|Kobe ain't done. (Getty Images)|
For a second there, it sure seemed like Kobe Bryant wasn't quite Kobe Bryant anymore.
He'd made only four of his last 23 shots, was forcing turnovers and clearly couldn't find his place on the floor. He was out of rhythm, out of sync and basically an offensive afterthought alongside LeBron James, Kevin Durant and Carmelo Anthony. He was turning the ball over, picking up terrible charges, airballing forced fadeaways.
You could feel non-Lakers fans licking their chops. The writing maybe is finally on the wall for Kobe. The guard has changed, the window is on its way down.
And then Kobe exploded for all 20 of his points in the second half, putting on a light show from the 3-point line that we haven't seen since, well, Durant and Melo did it a few games before.
A not-so-subtle reminder: Kobe's not done quite yet.
He told Craig Sager after the game that he used halftime to get himself angry. Asked what it was, Kobe didn't want to share. I'm betting it was him picturing his own ferocity at all the talking heads saying he's washed up after he poor play in the first half. Full disclosure: I had a good amount already written at halftime about Kobe and his struggles. It's why you don't write off The Mamba.
Still, an excellent shooting half doesn't, and shouldn't, completely wipe clean the uncomfortable play Kobe was suffering through early in this game and tournament in general. While his second half was outstanding, keep in mind he was only 1-of-5 in isolaiton (where he lives) and really got going essentially on all catch-and-shoot 3s.
It's pretty clear: It's a little awkward right now for Kobe. Every team post-Shaq he's been on has been all his. The Lakers are his and the 2008 Beijing Redeem Team was unquestionably his. Now, this is LeBron's team. And after that, Durant's team. After that, Chris Paul's and Deron Williams' and Carmelo Anthony's team. Somewhere down the line, you'd list Kobe out. He's a forgotten piece on this loaded roster. And I don't say that to slight him. It's just reality as you watch these games. He's so uninvolved offensively that you wonder what his role actually is.

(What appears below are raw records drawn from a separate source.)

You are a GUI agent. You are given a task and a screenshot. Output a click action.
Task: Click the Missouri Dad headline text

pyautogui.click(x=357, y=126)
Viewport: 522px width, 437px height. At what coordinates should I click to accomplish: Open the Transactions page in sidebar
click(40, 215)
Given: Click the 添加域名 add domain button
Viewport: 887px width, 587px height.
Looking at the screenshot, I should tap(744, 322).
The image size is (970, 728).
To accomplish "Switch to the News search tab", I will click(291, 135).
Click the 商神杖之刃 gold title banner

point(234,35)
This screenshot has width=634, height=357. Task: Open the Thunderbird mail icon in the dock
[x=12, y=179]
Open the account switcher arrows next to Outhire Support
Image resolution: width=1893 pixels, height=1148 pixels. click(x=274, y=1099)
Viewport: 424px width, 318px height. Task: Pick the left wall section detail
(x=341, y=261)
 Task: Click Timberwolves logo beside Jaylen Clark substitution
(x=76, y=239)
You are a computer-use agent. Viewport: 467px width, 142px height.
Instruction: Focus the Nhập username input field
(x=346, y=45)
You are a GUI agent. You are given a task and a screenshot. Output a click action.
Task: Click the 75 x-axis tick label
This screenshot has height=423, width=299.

Kobe is 33 years old. He's entering his 17th NBA season. He's played 1,161 games, not including his trips to the playoffs or Olympics. He's played more than 50,000 minutes. He has a ton of mileage on him. At some point, he will wind down. It's part of it. I don't think the London Olympics are the first sign of it necessarily, but it's certainly not the most encouraging thing. He's coming off a condensed season, he hasn't had much time off and he probably hasn't had a chance to go see his German superdoctor for a knee tune-up.
That just means he was having a bad Olympic tournament though. It doesn't mean his career was on the rails. Remember: Last season he needed just 37 points to win a scoring title on the last day of the season and chose to sit. He's older, yes, but he's not Mel Gibson in "Forever Young." He didn't age that much in the past three months.
Part of it is that Kobe understands his role on this powerful team, and kudos to him for getting it. There are times he's been a bit stubborn and isolated on the block or launched a contested 3, but mostly, he hasn't forced the issue to prove he's Kobe Bryant or re-establish his perch as the alpha dog. He's doing his part, accepting his minutes and fitting in.
His second half though was a reminder he can still play. He can still have a major impact for the United States. To this point, the U.S. hasn't needed him. But they might. Who can forget the fourth quarter in the gold medal game against Spain in 2008 where Kobe scored 13, including some big time shots late. That could be coming again, and it could be needed.
Before that second half against Australia though, Kobe had only been Kobe mostly in name, not game. It doesn't mean he's done, or over-the-hill, washed up or whatever you want to say. One day, that time will come and I'm pretty sure we'll all know it. That time though, isn't a few rough games in London.